[What is needed] Only an exact copy of the entries will serve as the answer.

(Collected data)
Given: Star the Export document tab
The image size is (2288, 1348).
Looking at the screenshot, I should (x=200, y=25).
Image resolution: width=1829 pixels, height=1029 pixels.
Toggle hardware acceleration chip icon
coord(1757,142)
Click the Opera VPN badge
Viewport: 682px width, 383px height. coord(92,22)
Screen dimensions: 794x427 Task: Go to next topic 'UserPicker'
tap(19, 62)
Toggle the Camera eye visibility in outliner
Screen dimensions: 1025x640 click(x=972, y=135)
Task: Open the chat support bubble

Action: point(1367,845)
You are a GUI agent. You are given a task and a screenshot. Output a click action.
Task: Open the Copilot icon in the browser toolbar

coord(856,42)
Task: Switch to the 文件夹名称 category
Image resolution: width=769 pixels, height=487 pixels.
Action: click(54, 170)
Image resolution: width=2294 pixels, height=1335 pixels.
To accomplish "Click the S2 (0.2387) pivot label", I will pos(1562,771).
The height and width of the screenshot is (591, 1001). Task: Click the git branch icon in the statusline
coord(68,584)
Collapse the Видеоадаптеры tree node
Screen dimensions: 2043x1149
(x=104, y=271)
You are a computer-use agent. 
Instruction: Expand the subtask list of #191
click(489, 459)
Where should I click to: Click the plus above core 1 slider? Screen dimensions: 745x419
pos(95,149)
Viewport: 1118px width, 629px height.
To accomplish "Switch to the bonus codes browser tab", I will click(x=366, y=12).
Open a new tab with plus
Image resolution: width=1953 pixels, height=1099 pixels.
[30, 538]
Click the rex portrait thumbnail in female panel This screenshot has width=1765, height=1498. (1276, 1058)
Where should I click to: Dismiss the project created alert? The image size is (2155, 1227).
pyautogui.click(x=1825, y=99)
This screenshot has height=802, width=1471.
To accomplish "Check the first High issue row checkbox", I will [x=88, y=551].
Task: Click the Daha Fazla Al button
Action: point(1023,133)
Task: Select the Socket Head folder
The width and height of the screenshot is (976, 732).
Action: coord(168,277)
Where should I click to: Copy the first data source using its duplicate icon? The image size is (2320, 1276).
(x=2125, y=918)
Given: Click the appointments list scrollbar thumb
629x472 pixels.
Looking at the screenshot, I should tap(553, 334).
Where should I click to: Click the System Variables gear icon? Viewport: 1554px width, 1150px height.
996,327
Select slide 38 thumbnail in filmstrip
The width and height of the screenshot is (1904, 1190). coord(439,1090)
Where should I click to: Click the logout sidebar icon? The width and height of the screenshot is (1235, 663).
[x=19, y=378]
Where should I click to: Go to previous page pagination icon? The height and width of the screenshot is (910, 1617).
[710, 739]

[Response to the task]
Given: Star the Export document tab
The image size is (2288, 1348).
Looking at the screenshot, I should (x=200, y=25).
Image resolution: width=1829 pixels, height=1029 pixels.
Toggle hardware acceleration chip icon
coord(1757,142)
Click the Opera VPN badge
Viewport: 682px width, 383px height. coord(92,22)
Screen dimensions: 794x427 Task: Go to next topic 'UserPicker'
tap(19, 62)
Toggle the Camera eye visibility in outliner
Screen dimensions: 1025x640 click(x=972, y=135)
Task: Open the chat support bubble

Action: point(1367,845)
You are a GUI agent. You are given a task and a screenshot. Output a click action.
Task: Open the Copilot icon in the browser toolbar

coord(856,42)
Task: Switch to the 文件夹名称 category
Image resolution: width=769 pixels, height=487 pixels.
Action: click(54, 170)
Image resolution: width=2294 pixels, height=1335 pixels.
To accomplish "Click the S2 (0.2387) pivot label", I will pos(1562,771).
The height and width of the screenshot is (591, 1001). Task: Click the git branch icon in the statusline
coord(68,584)
Collapse the Видеоадаптеры tree node
Screen dimensions: 2043x1149
(x=104, y=271)
You are a computer-use agent. 
Instruction: Expand the subtask list of #191
click(489, 459)
Where should I click to: Click the plus above core 1 slider? Screen dimensions: 745x419
pos(95,149)
Viewport: 1118px width, 629px height.
To accomplish "Switch to the bonus codes browser tab", I will click(x=366, y=12).
Open a new tab with plus
Image resolution: width=1953 pixels, height=1099 pixels.
[30, 538]
Click the rex portrait thumbnail in female panel This screenshot has width=1765, height=1498. (1276, 1058)
Where should I click to: Dismiss the project created alert? The image size is (2155, 1227).
pyautogui.click(x=1825, y=99)
This screenshot has height=802, width=1471.
To accomplish "Check the first High issue row checkbox", I will [x=88, y=551].
Task: Click the Daha Fazla Al button
Action: point(1023,133)
Task: Select the Socket Head folder
The width and height of the screenshot is (976, 732).
Action: coord(168,277)
Where should I click to: Copy the first data source using its duplicate icon? The image size is (2320, 1276).
(x=2125, y=918)
Given: Click the appointments list scrollbar thumb
629x472 pixels.
Looking at the screenshot, I should tap(553, 334).
Where should I click to: Click the System Variables gear icon? Viewport: 1554px width, 1150px height.
996,327
Select slide 38 thumbnail in filmstrip
The width and height of the screenshot is (1904, 1190). coord(439,1090)
Where should I click to: Click the logout sidebar icon? The width and height of the screenshot is (1235, 663).
[x=19, y=378]
Where should I click to: Go to previous page pagination icon? The height and width of the screenshot is (910, 1617).
[710, 739]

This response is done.